Statistics
Overview
We provide a number of built in procedures for computing sample statistics and running various common estimation procedures (e.g., variance-component estimation, association studies, and the like). During each generation of a simulation, each procedure provided as a statistics attribute of a sim.Simulation object will be run.

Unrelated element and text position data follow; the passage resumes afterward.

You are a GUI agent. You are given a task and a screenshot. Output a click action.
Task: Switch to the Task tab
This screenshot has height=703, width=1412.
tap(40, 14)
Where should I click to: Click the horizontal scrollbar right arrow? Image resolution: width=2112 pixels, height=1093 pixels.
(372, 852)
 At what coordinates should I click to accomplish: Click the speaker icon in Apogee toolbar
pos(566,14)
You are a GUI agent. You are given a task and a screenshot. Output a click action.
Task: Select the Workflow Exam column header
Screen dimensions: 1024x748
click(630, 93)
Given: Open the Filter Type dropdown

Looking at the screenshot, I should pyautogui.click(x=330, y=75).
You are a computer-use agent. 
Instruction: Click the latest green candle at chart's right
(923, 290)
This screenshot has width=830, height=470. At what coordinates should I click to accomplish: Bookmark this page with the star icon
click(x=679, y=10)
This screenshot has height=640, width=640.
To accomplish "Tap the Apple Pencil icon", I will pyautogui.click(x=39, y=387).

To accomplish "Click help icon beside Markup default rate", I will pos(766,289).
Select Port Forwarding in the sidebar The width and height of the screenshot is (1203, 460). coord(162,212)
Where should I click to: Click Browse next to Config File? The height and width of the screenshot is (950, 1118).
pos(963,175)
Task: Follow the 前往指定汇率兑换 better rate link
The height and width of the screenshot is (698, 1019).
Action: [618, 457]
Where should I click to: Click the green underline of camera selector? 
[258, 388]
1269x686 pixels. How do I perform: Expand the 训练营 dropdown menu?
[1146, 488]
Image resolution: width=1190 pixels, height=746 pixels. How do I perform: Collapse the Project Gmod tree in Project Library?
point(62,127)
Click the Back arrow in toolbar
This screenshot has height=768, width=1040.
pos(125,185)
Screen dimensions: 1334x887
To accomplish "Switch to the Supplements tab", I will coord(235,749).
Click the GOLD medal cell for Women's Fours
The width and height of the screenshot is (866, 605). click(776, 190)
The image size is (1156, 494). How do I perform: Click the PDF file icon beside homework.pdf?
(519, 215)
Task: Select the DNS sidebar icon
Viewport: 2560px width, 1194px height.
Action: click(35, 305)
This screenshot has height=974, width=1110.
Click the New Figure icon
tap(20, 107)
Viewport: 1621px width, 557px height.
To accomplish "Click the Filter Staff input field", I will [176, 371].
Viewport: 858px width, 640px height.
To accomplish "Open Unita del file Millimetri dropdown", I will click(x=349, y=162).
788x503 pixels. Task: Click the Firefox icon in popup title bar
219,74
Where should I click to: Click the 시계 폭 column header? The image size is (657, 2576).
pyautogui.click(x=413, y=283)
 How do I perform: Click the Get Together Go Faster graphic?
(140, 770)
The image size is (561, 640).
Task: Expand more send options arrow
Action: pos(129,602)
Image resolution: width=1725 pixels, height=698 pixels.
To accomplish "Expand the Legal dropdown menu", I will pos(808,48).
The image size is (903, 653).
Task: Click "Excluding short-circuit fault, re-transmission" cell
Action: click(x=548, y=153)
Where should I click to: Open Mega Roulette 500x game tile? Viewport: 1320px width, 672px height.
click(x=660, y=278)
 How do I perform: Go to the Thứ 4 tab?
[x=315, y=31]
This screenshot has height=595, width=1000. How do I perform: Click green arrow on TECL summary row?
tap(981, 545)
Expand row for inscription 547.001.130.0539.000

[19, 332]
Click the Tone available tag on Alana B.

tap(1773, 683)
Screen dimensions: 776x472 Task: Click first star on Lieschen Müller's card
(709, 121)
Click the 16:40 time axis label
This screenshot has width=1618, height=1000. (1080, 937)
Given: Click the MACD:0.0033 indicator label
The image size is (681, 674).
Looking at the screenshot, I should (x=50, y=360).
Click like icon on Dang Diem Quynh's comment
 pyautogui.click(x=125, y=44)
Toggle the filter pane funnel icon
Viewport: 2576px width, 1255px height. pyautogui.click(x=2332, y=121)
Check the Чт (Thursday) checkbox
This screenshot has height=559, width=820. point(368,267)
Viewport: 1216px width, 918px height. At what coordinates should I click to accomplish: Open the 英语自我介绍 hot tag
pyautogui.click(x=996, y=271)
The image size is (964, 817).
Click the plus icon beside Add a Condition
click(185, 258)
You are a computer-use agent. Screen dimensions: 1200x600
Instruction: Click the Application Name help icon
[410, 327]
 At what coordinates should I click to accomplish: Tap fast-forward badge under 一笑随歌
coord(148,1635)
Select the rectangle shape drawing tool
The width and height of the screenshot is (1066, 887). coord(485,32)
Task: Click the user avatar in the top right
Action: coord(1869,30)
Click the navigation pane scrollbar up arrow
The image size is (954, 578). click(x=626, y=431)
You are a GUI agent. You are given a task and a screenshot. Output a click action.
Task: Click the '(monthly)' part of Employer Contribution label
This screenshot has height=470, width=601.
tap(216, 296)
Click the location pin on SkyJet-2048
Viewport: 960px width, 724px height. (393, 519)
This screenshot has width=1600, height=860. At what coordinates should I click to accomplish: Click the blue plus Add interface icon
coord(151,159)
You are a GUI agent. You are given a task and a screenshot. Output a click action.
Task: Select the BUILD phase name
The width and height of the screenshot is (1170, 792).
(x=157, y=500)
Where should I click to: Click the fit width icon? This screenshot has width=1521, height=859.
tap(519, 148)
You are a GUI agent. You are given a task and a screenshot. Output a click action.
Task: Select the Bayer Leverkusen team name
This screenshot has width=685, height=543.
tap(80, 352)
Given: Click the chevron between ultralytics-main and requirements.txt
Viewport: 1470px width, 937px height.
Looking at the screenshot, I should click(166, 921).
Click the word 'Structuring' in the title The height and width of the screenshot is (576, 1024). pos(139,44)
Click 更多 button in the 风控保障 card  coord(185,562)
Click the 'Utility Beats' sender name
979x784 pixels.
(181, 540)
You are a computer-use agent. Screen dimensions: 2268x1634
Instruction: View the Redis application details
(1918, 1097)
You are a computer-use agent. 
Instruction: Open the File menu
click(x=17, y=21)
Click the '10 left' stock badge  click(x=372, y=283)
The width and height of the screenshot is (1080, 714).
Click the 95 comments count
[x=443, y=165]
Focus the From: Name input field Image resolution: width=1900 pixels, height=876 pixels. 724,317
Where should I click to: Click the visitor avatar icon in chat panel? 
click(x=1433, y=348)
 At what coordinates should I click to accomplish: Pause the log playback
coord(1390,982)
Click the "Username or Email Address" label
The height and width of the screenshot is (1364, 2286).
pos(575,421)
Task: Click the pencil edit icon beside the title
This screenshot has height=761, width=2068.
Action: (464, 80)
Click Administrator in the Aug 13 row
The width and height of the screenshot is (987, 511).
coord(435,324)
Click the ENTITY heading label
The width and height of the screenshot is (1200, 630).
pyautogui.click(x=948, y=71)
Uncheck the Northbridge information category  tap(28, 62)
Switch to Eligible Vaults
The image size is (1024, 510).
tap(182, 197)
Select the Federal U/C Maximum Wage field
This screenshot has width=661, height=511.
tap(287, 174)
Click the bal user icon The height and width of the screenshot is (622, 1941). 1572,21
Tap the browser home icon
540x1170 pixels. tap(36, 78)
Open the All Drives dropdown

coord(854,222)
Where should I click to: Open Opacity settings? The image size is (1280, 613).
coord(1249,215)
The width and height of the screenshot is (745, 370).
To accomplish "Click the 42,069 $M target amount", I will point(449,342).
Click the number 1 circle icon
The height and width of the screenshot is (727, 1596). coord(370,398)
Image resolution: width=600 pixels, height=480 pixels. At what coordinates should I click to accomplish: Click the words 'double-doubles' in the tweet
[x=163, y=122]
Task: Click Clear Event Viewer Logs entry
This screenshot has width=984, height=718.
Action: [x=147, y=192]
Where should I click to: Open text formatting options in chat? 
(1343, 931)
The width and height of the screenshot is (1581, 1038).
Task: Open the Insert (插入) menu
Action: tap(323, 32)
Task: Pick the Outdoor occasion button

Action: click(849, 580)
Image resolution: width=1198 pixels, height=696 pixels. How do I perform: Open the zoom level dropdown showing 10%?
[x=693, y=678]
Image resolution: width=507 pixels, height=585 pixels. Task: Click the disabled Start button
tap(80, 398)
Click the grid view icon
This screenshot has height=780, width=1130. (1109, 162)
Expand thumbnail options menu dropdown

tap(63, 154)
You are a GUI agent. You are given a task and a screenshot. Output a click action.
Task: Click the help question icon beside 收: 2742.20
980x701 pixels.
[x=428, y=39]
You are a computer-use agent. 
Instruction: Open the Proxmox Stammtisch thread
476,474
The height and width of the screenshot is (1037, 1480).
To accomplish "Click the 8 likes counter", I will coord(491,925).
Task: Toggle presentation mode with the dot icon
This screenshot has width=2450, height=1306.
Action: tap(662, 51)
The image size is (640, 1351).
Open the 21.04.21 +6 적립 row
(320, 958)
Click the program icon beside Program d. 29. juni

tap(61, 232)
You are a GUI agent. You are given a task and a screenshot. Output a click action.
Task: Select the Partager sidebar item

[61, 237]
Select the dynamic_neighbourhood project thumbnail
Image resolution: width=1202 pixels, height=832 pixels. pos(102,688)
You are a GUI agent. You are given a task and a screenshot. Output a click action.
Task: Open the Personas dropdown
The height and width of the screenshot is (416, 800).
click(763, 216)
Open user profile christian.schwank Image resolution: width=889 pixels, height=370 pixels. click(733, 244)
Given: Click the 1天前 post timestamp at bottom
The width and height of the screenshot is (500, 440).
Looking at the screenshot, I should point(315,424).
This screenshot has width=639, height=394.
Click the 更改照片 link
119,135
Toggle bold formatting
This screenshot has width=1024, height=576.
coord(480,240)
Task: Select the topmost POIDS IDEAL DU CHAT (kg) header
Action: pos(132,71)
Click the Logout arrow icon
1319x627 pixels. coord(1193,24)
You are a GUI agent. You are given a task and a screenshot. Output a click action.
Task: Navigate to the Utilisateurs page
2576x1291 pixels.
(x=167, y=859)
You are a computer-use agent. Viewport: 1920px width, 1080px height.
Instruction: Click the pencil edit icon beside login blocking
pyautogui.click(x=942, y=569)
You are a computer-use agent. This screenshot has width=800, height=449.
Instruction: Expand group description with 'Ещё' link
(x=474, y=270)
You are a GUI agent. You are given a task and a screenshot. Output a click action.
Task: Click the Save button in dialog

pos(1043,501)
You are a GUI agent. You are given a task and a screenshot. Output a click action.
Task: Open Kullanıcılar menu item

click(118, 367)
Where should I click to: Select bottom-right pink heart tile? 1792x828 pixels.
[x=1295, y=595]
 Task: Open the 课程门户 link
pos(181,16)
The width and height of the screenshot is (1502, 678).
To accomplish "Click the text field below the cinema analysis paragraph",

Of course, you can also configure xftsim to write genotypes and phenotypes to disk each generation and can thereby use any external software you like, as is
detailed in the post-processing section.
As a starting point, we’ll initialize a small simulation that incorporates three Statistic objects:
[1]:
import xftsim as xft
from xftsim import stats
xft.config.print_durations_threshold = 10
n=2000; m=800
founder_haplotypes = xft.founders.founder_haplotypes_uniform_AFs(n=n, m=m)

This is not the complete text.